Shale Daily

McIntyre Sworn in As FERC Chairman, Lowering Curtain on Chatterjee Era

Kevin McIntyre, an attorney with Jones Day who has served as co-head of the law firm’s global energy practice, was sworn in as FERC chairman Thursday morning, bringing the regulatory panel to its full strength of five members.

McIntyre, a Republican, has practiced law at Jones Day for most of his nearly 30-year legal career. He is a graduate of San Diego State University and Georgetown Law.

President Trump said in July he intended to nominate McIntyre to a Commission term expiring June 30, and a follow on term expiring June 30, 2023. The White House sent the nomination to the Senate Energy and Natural Resources Committee in August.

The Senate confirmed the nominations of McIntyre and Richard Glick Nov. 2. Glick, a Democrat, was sworn in Nov. 29 to serve the remainder of a five-year term expiring June 30, 2022.

The swearing in brings to a close the brief tenure of Neil Chatterjee as acting chairman, a post he had held since August. During that time, Chatterjee oversaw the clearing of a backlog of cases that had built up at the Federal Energy Regulatory Commission beginning in early February, when then-Chairman Norman Bay resigned, leaving the Commission without a quorum and, therefore, unable to vote on major issues.

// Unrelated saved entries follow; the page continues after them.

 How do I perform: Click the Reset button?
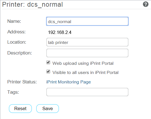point(20,108)
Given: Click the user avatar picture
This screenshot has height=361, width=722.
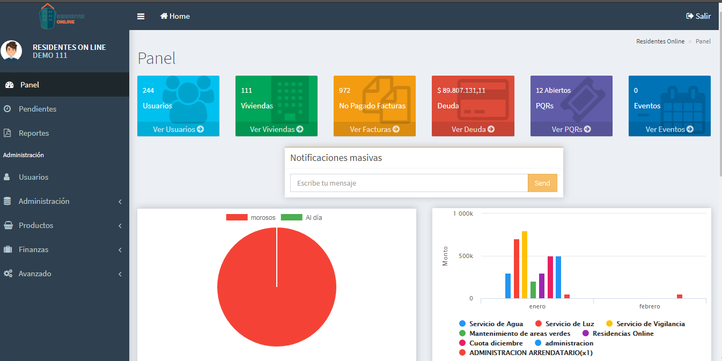Looking at the screenshot, I should (x=11, y=51).
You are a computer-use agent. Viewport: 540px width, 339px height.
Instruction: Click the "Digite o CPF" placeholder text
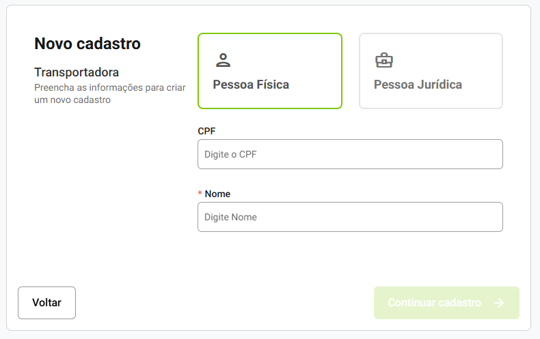tap(230, 155)
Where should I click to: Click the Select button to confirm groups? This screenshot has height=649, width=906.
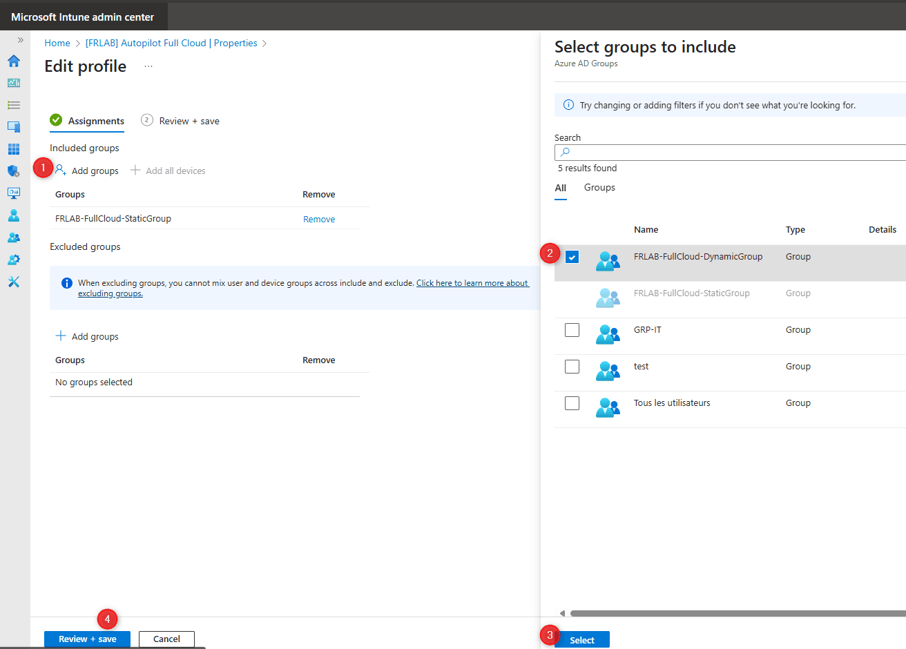pyautogui.click(x=581, y=639)
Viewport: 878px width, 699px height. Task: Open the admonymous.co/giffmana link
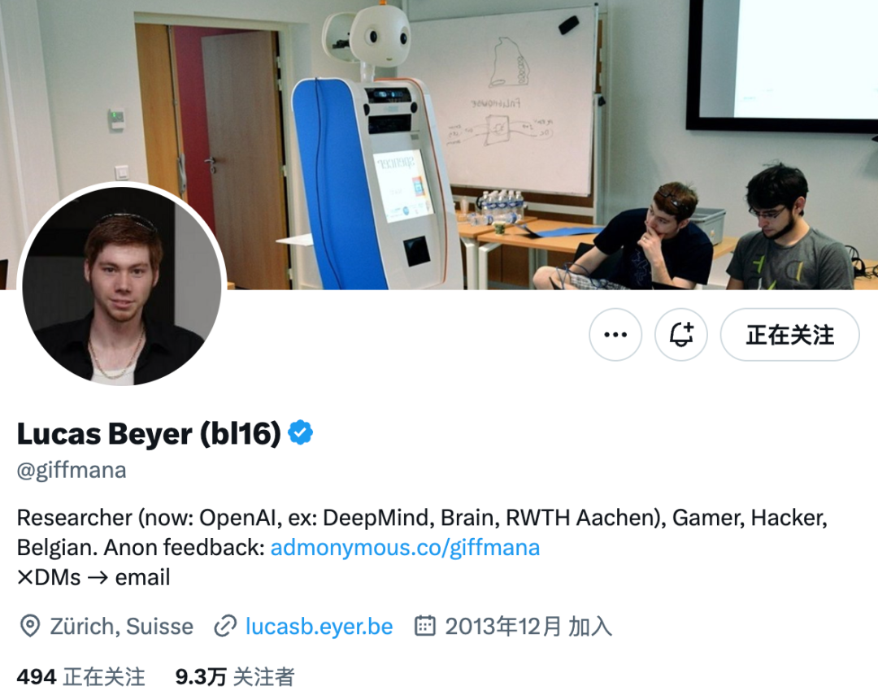(405, 547)
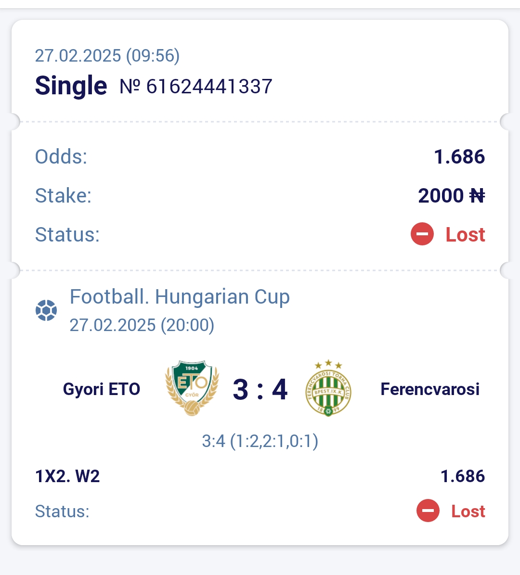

Chatterjee was also at the helm when the Department of Energy (DOE) filed its  controversial notice of proposed rulemaking (NOPR). FERC is expected to take action on the NOPR next week. Chatterjee will remain at FERC as a Commissioner.

The NOPR as originally proposed would allow "for the recovery of costs of fuel-secure generation units that make our grid reliable and resilient," according to DOE Secretary Rick Perry, and would reward units that have a 90-day supply of fuel on site.

McIntyre's attitude toward the proposal hasn't been made clear, though he said in testimony during his confirmation process that "FERC is not an entity whose role includes choosing fuels for the generation of electricity. FERC's role, rather, is to ensure that the markets for the electricity generated by those facilities proceed in accordance with law."

With the swearing in completed, the five-member panel includes three Republicans (McIntyre, Chatterjee and Robert Powelson) and two Democrats (Cheryl LaFleur and Richard Glick).

"I look forward to Chairman McIntyre’s leadership and to continuing to work with all of the Commissioners," said Sen. Lisa Murkowski (R-AK), chairman of the Senate Energy and Natural Resources Committee. "My hope is that, after due consideration of the record, FERC will concentrate its full capacity on deciding promptly the many important proceedings on its docket.”

The last time FERC had a full complement of five members was October 2015.